Utilizing an average method to extract the dynamic properties of structures with image processing

Document Type : Original Research

Authors
A. havaran 1
M. Mahmoudi 2
1 Faculty of Civil Engineering , Shahid Rajaie Teacher Training University, Tehran, Iran
2 Faculty of Civil Engineering , Shahid Rajaie Teacher Training University, Tehran, Iran.
Abstract
Dynamic properties of structures, such as natural frequency, shape modes, and damping ratios, play a decisive role in structure behavior against dynamic loads like earthquakes. Determining the earthquake forces imposed on structures based on the design spectra is one of the utilization of these properties. Other applications of these features could be utilized to update the finite element model, detect potential damage in structures, long-term health monitoring of structures, and evaluating the safety of structures after heavy loading. Therefore, accuracy and reducing the cost of extracting these properties would have a significant role in improving the efficiency and consequently of the useful life of structures. In other word, the more accurate of structural dynamic properties means, the more accurate determination of the seismic response of the structures. These properties depend on a great deal of detail, such as material behavior and the geometry of the structure, which could not be easily simulated in analytical models. So, performing seismic tests on structures is the most reliable method for obtaining these properties. Determination of these properties have been done in a variety of ways. However, various methods have been developed in many studies to extract these quantities by image processing. The aim of this article is presenting a novel approach to increase the accuracy of remote sensing by image processing. Therefore, the current paper is an attempt to apply the average method to improve efficiency as a cheaper method for obtaining the dynamic properties of structures. For this purpose, a cantilever aluminum beam and a Three-story frame with additional mass have been considered, and the commercial camera captures the vibration of the structure. The extracted displacements of each four points on the edge of the specimen are recorded as the input signals of the system. With two numerical derivatives of these displacements, the acceleration of the structure is obtained. Peak survey method utilized to extract natural frequencies, damping ratios, and mode shapes of the each selected point. The averaging method applied to calculate the final properties of the structure.
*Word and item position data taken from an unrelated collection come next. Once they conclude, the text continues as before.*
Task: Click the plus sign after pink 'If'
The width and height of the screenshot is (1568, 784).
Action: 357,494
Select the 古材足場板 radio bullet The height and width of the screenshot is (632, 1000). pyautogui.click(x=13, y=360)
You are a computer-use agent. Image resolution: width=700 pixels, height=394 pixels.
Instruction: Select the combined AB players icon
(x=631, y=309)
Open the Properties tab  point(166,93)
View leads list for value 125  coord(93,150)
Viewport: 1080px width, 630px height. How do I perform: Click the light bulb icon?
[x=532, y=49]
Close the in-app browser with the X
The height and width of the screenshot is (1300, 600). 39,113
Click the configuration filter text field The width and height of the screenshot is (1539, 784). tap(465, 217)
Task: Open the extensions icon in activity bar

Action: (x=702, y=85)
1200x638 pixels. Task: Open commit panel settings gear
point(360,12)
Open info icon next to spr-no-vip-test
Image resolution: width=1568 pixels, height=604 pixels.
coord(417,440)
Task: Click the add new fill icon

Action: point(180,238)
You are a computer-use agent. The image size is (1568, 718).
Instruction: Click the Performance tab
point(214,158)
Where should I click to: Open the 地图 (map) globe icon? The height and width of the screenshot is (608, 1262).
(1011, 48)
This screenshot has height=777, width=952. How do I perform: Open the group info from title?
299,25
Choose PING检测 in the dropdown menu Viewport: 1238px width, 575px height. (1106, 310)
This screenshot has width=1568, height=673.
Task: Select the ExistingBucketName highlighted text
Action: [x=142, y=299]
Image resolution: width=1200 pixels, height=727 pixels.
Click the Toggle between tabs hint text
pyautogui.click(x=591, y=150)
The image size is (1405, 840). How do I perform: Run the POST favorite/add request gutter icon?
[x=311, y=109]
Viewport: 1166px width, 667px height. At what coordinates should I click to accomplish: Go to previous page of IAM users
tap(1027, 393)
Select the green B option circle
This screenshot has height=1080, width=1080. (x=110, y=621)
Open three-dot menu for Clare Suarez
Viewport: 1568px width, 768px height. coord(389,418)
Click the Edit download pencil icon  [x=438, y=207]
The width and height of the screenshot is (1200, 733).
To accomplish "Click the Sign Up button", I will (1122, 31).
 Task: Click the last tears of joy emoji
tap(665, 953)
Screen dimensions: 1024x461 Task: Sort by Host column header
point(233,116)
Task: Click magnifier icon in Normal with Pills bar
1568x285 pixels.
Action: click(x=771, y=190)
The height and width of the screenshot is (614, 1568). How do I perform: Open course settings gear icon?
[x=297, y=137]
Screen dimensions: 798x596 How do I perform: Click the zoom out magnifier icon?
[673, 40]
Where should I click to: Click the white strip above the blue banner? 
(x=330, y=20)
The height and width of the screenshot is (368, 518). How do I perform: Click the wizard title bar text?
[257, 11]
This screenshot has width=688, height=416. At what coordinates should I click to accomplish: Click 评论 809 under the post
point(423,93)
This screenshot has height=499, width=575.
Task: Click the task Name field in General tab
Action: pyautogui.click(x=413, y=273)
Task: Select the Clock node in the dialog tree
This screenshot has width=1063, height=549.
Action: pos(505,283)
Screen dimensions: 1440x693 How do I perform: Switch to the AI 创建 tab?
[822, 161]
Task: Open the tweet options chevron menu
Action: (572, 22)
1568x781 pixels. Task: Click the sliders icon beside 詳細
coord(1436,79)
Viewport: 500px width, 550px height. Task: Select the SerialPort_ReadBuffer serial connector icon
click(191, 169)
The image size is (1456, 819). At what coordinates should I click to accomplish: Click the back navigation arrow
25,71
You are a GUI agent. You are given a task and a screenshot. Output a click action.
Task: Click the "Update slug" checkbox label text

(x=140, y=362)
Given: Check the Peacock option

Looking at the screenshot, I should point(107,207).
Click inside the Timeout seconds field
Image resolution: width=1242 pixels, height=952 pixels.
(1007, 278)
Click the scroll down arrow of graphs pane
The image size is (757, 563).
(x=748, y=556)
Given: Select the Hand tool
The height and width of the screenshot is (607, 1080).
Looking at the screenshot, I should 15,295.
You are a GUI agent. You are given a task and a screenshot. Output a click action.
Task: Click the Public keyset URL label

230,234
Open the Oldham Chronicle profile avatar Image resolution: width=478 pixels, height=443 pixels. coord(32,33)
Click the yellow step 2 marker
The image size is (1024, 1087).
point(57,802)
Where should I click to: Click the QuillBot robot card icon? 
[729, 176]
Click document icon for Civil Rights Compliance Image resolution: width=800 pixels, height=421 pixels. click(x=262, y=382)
At last, the results are compared with the values ​​obtained from the acceleration sensors embedded on the structure and the finite element results. Then the accuracy and error of the algorithm are evaluated. However, these results could be utilized as the input information in the health-monitoring of the structures. The results show that the novel method did not improve the accuracy of the first three natural frequencies modes of vibration in comparison with the standard method for the cantilever beam. It is also observed that the new method wouldn’t make a significant difference in the calculation of damping ratios of the system. On the other hand, although the existence of cables and sensors would reduce the accuracy of image processing and recorded displacements, the new algorithm improves the estimation of the first three shapes modes. In the same way, the same function was performed for the Three-story frame structure. Although its natural frequencies did not change for the first three modes of vibration, the mode shapes are closer to the values ​​obtained from the accelerometer sensors.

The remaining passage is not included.